▶ _PROMPT_
A complete, unaltered copy of the listing is needed. Write it out.

▶ _GIVEN DATA_
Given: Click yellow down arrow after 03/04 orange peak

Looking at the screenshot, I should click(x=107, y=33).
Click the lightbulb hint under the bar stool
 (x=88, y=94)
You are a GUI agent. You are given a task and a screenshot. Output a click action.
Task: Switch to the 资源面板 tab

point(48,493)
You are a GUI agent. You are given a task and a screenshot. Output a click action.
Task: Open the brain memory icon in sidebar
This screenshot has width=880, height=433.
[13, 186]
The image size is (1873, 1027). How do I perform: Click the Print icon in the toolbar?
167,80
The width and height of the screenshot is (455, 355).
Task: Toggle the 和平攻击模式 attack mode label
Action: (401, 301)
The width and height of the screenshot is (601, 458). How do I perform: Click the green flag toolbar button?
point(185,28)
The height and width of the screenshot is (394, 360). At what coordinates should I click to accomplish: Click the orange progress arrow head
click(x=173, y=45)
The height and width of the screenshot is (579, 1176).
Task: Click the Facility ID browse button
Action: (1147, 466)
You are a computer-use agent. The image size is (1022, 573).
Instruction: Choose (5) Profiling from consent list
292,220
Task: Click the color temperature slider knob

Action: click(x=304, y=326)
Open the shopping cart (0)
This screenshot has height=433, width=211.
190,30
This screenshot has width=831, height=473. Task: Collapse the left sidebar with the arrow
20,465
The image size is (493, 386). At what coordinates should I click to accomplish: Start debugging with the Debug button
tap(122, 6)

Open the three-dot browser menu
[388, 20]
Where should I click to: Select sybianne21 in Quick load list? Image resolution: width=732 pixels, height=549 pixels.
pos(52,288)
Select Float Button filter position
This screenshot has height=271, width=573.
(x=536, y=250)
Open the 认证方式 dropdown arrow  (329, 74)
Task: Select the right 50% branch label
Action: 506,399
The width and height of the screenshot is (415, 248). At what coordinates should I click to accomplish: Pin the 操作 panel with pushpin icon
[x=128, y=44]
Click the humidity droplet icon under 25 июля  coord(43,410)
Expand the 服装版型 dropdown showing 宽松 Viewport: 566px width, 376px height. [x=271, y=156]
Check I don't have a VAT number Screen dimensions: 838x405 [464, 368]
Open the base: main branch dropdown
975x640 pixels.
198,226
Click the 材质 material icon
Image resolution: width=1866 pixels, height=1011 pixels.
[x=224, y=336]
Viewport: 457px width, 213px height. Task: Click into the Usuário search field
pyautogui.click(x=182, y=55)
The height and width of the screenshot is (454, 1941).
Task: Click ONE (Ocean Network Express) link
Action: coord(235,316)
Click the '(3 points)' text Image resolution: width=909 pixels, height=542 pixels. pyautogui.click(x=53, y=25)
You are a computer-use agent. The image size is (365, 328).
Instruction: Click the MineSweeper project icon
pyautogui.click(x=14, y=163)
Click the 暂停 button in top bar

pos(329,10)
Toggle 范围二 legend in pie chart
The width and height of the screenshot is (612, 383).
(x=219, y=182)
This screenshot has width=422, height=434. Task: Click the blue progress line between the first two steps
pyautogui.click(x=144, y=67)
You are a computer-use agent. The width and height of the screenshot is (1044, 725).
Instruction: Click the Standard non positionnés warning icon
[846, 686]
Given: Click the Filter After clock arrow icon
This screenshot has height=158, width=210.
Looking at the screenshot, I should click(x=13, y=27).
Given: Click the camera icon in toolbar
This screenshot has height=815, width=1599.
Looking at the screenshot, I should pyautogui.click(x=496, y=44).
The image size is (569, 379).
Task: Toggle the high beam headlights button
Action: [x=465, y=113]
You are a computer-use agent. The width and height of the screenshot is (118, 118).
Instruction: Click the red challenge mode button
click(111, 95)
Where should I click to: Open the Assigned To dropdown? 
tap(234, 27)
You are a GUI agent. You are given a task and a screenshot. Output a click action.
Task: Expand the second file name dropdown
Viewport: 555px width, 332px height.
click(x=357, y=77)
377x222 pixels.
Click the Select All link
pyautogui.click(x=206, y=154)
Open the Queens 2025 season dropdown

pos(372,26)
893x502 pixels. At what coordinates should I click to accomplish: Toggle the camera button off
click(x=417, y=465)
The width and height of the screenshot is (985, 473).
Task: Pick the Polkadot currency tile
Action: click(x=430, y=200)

▶ _ANSWER BOX_
Given: Click yellow down arrow after 03/04 orange peak

Looking at the screenshot, I should click(x=107, y=33).
Click the lightbulb hint under the bar stool
 (x=88, y=94)
You are a GUI agent. You are given a task and a screenshot. Output a click action.
Task: Switch to the 资源面板 tab

point(48,493)
You are a GUI agent. You are given a task and a screenshot. Output a click action.
Task: Open the brain memory icon in sidebar
This screenshot has width=880, height=433.
[13, 186]
The image size is (1873, 1027). How do I perform: Click the Print icon in the toolbar?
167,80
The width and height of the screenshot is (455, 355).
Task: Toggle the 和平攻击模式 attack mode label
Action: (401, 301)
The width and height of the screenshot is (601, 458). How do I perform: Click the green flag toolbar button?
point(185,28)
The height and width of the screenshot is (394, 360). At what coordinates should I click to accomplish: Click the orange progress arrow head
click(x=173, y=45)
The height and width of the screenshot is (579, 1176).
Task: Click the Facility ID browse button
Action: (1147, 466)
You are a computer-use agent. The image size is (1022, 573).
Instruction: Choose (5) Profiling from consent list
292,220
Task: Click the color temperature slider knob

Action: click(x=304, y=326)
Open the shopping cart (0)
This screenshot has height=433, width=211.
190,30
This screenshot has width=831, height=473. Task: Collapse the left sidebar with the arrow
20,465
The image size is (493, 386). At what coordinates should I click to accomplish: Start debugging with the Debug button
tap(122, 6)

Open the three-dot browser menu
[388, 20]
Where should I click to: Select sybianne21 in Quick load list? Image resolution: width=732 pixels, height=549 pixels.
pos(52,288)
Select Float Button filter position
This screenshot has height=271, width=573.
(x=536, y=250)
Open the 认证方式 dropdown arrow  (329, 74)
Task: Select the right 50% branch label
Action: 506,399
The width and height of the screenshot is (415, 248). At what coordinates should I click to accomplish: Pin the 操作 panel with pushpin icon
[x=128, y=44]
Click the humidity droplet icon under 25 июля  coord(43,410)
Expand the 服装版型 dropdown showing 宽松 Viewport: 566px width, 376px height. [x=271, y=156]
Check I don't have a VAT number Screen dimensions: 838x405 [464, 368]
Open the base: main branch dropdown
975x640 pixels.
198,226
Click the 材质 material icon
Image resolution: width=1866 pixels, height=1011 pixels.
[x=224, y=336]
Viewport: 457px width, 213px height. Task: Click into the Usuário search field
pyautogui.click(x=182, y=55)
The height and width of the screenshot is (454, 1941).
Task: Click ONE (Ocean Network Express) link
Action: coord(235,316)
Click the '(3 points)' text Image resolution: width=909 pixels, height=542 pixels. pyautogui.click(x=53, y=25)
You are a computer-use agent. The image size is (365, 328).
Instruction: Click the MineSweeper project icon
pyautogui.click(x=14, y=163)
Click the 暂停 button in top bar

pos(329,10)
Toggle 范围二 legend in pie chart
The width and height of the screenshot is (612, 383).
(x=219, y=182)
This screenshot has width=422, height=434. Task: Click the blue progress line between the first two steps
pyautogui.click(x=144, y=67)
You are a computer-use agent. The width and height of the screenshot is (1044, 725).
Instruction: Click the Standard non positionnés warning icon
[846, 686]
Given: Click the Filter After clock arrow icon
This screenshot has height=158, width=210.
Looking at the screenshot, I should click(x=13, y=27).
Given: Click the camera icon in toolbar
This screenshot has height=815, width=1599.
Looking at the screenshot, I should pyautogui.click(x=496, y=44).
The image size is (569, 379).
Task: Toggle the high beam headlights button
Action: [x=465, y=113]
You are a computer-use agent. The width and height of the screenshot is (118, 118).
Instruction: Click the red challenge mode button
click(111, 95)
Where should I click to: Open the Assigned To dropdown? 
tap(234, 27)
You are a GUI agent. You are given a task and a screenshot. Output a click action.
Task: Expand the second file name dropdown
Viewport: 555px width, 332px height.
click(x=357, y=77)
377x222 pixels.
Click the Select All link
pyautogui.click(x=206, y=154)
Open the Queens 2025 season dropdown

pos(372,26)
893x502 pixels. At what coordinates should I click to accomplish: Toggle the camera button off
click(x=417, y=465)
The width and height of the screenshot is (985, 473).
Task: Pick the Polkadot currency tile
Action: click(x=430, y=200)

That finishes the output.